WHAT YOU NEED TO DO
Write again exactly the lines in the listing below, starting at the line with "Given: Click the edit icon for ANNE Trish" and ending at the line with "the 'Input axes", both included. Pictures are not copied.

EXTRACTED RECORDS
******************************
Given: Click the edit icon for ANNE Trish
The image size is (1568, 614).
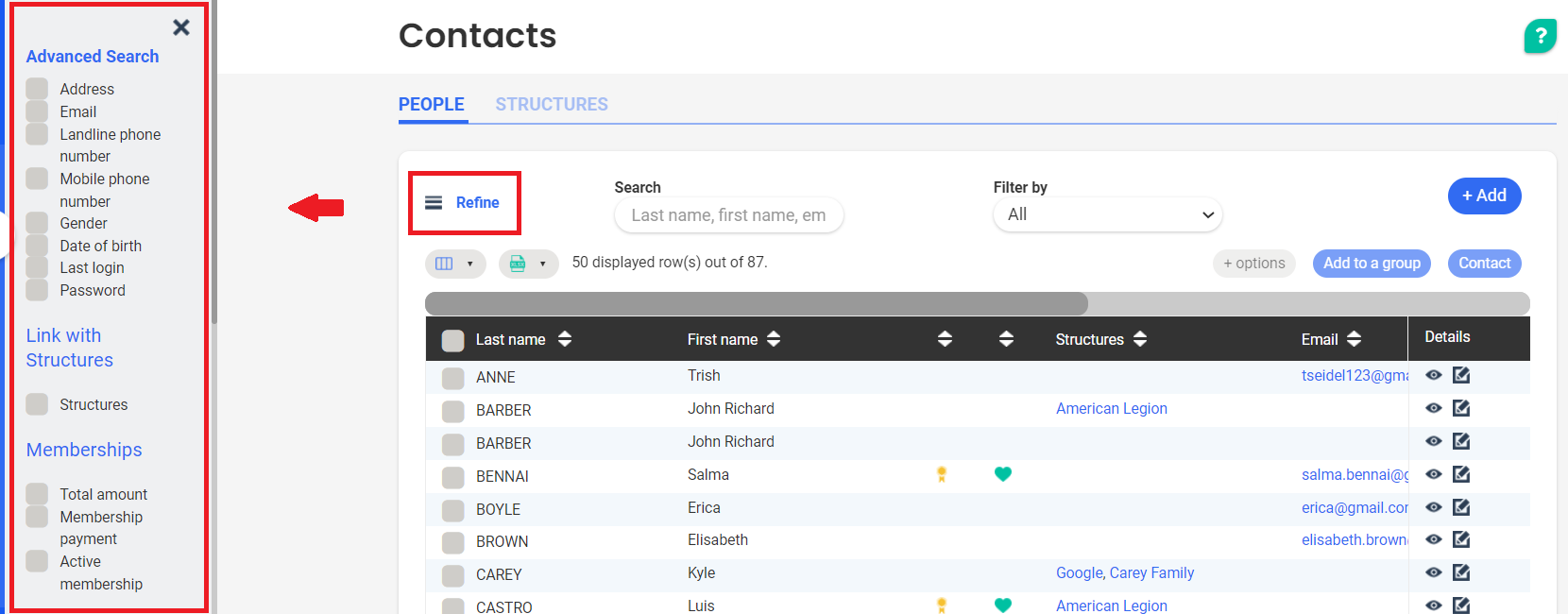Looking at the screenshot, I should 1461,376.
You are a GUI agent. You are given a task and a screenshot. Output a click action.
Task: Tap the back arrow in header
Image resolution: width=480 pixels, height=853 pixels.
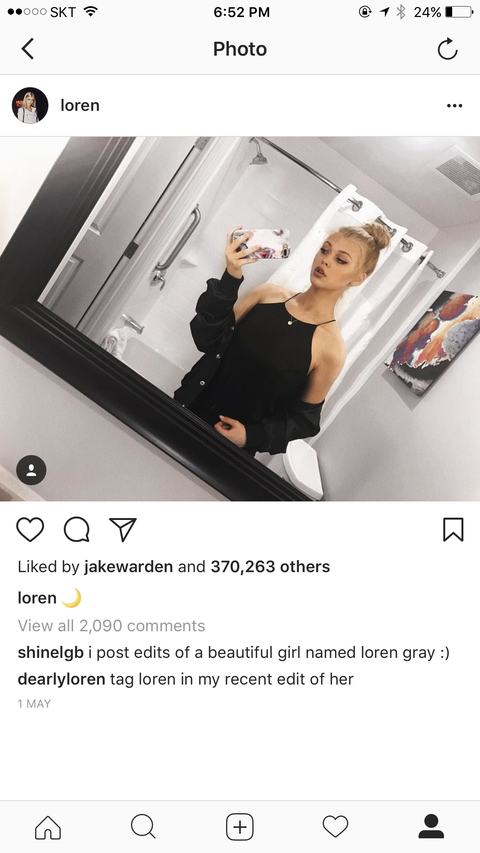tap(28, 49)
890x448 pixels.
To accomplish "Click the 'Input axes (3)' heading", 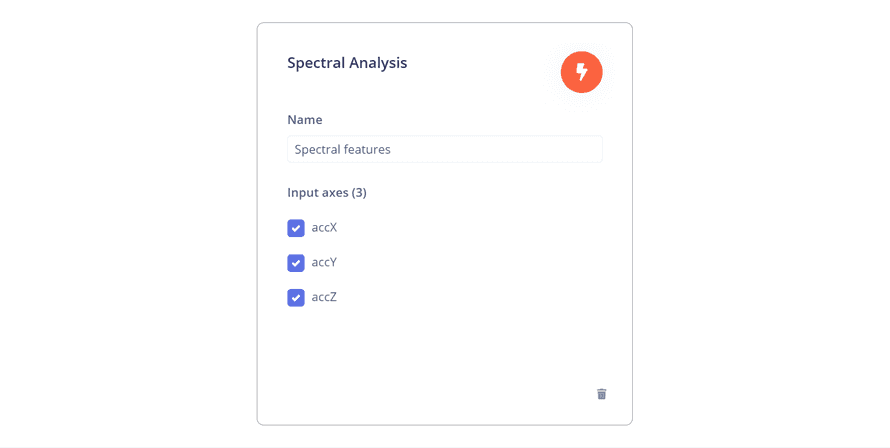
******************************
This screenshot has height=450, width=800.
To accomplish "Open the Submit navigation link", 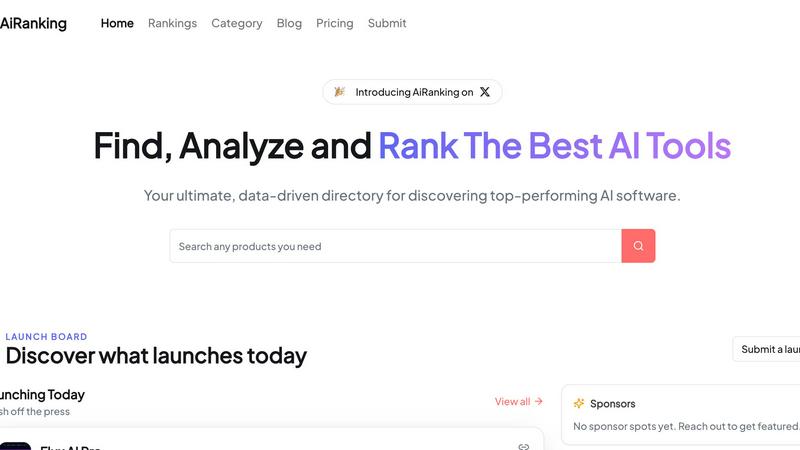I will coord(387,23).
******************************
ANSWER FOR THE TASK
Given: Click the edit icon for ANNE Trish
The image size is (1568, 614).
Looking at the screenshot, I should 1461,376.
You are a GUI agent. You are given a task and a screenshot. Output a click action.
Task: Tap the back arrow in header
Image resolution: width=480 pixels, height=853 pixels.
tap(28, 49)
890x448 pixels.
To accomplish "Click the 'Input axes (3)' heading", 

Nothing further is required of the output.